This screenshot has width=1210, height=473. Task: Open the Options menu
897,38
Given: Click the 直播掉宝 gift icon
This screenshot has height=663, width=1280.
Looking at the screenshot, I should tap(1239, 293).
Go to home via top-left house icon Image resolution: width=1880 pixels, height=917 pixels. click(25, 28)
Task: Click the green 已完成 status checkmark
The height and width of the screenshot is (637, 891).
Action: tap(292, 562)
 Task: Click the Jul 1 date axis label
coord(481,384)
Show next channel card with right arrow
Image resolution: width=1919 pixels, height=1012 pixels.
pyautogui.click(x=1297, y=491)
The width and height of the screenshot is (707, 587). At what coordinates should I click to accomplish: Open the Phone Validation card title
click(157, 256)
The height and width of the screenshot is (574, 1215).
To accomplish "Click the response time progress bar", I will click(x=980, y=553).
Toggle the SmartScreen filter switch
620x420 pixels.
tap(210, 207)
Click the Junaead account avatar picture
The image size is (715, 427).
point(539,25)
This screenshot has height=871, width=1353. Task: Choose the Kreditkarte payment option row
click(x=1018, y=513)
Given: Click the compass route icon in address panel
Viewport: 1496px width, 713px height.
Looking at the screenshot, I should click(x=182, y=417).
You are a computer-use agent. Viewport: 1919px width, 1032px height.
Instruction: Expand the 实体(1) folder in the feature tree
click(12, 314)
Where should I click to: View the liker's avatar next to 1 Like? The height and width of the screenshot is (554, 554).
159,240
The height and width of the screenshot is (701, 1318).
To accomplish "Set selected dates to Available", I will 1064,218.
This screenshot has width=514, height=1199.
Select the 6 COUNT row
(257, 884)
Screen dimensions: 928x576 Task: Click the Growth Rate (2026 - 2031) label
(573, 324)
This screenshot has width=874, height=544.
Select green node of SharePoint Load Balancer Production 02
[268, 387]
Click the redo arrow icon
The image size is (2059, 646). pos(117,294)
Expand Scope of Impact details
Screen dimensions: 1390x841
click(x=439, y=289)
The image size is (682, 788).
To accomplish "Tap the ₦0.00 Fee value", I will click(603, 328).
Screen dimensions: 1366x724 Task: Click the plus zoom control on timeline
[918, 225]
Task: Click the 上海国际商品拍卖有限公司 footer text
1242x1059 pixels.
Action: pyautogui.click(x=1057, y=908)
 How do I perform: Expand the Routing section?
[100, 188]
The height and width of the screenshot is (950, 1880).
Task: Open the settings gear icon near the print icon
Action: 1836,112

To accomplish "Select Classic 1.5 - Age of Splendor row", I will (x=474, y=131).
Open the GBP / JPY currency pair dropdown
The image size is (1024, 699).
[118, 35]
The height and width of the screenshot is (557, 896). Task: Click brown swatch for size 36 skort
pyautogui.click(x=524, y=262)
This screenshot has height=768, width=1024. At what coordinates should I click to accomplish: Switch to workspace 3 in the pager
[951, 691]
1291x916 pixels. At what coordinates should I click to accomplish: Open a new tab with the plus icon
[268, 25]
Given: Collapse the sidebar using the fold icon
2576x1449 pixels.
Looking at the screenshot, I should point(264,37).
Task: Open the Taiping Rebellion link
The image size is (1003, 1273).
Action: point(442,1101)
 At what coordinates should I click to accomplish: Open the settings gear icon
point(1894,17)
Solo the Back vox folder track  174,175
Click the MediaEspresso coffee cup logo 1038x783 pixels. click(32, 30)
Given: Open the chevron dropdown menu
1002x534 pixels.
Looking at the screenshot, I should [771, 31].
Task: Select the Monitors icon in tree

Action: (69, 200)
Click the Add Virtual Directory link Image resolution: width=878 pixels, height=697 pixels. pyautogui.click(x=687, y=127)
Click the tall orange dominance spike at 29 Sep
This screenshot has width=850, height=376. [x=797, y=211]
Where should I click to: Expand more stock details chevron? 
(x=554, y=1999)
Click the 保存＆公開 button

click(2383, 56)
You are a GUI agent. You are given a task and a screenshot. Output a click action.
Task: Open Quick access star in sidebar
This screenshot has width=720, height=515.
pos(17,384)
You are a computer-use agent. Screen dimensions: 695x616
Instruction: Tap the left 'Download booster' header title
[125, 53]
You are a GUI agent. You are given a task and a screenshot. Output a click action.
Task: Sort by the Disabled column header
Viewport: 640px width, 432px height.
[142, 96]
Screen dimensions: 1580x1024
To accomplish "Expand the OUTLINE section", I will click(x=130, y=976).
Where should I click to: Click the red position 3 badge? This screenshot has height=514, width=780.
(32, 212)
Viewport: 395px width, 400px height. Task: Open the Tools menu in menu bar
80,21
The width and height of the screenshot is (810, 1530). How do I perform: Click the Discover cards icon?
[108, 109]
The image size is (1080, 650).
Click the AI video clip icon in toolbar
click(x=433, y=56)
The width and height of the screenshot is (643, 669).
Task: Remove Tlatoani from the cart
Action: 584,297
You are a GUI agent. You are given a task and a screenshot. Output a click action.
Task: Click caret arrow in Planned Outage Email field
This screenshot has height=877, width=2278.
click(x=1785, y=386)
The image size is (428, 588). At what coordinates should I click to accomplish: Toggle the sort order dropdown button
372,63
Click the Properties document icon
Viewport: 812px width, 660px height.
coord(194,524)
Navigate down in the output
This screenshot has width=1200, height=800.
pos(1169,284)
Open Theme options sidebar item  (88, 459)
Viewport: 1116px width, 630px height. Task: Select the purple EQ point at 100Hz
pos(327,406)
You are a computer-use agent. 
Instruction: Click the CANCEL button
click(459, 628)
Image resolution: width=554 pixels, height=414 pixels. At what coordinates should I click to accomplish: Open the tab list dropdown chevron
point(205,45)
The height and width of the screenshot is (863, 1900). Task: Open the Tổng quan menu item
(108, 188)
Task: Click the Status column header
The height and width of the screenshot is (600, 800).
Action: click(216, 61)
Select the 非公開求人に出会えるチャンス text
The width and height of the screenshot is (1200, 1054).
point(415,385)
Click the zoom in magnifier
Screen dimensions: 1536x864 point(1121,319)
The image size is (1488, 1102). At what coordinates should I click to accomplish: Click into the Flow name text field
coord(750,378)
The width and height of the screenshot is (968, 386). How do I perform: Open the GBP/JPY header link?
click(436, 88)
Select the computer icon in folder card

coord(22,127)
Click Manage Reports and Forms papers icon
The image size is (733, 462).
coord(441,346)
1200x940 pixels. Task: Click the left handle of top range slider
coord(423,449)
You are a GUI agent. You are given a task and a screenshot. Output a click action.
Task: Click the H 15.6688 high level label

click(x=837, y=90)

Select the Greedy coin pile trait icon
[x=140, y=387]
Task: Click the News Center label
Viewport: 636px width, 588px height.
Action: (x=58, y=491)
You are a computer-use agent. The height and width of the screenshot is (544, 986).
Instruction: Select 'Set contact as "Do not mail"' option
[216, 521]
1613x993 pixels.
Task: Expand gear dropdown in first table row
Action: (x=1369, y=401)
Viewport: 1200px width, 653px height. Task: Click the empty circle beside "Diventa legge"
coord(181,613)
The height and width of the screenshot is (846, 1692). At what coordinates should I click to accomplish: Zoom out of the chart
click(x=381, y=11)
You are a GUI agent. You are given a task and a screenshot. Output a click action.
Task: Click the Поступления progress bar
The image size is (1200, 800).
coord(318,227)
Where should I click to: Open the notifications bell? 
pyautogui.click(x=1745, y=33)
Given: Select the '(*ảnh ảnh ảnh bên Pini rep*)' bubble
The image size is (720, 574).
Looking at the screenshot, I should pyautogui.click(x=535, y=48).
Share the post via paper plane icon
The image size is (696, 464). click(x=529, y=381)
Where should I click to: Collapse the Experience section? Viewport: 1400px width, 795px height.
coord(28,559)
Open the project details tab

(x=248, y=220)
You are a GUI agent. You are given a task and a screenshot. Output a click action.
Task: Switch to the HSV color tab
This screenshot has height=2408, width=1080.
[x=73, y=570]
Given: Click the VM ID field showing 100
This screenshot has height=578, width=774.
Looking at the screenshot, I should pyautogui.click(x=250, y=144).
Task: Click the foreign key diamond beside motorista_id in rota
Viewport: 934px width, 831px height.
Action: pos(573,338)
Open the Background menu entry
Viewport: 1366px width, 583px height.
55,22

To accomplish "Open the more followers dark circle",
================
Your assignment: Go through the records above and return each line in which the word "sidebar" occurs.

Written solution:
Given: Collapse the sidebar using the fold icon
Task: Open Quick access star in sidebar
Open Theme options sidebar item  (88, 459)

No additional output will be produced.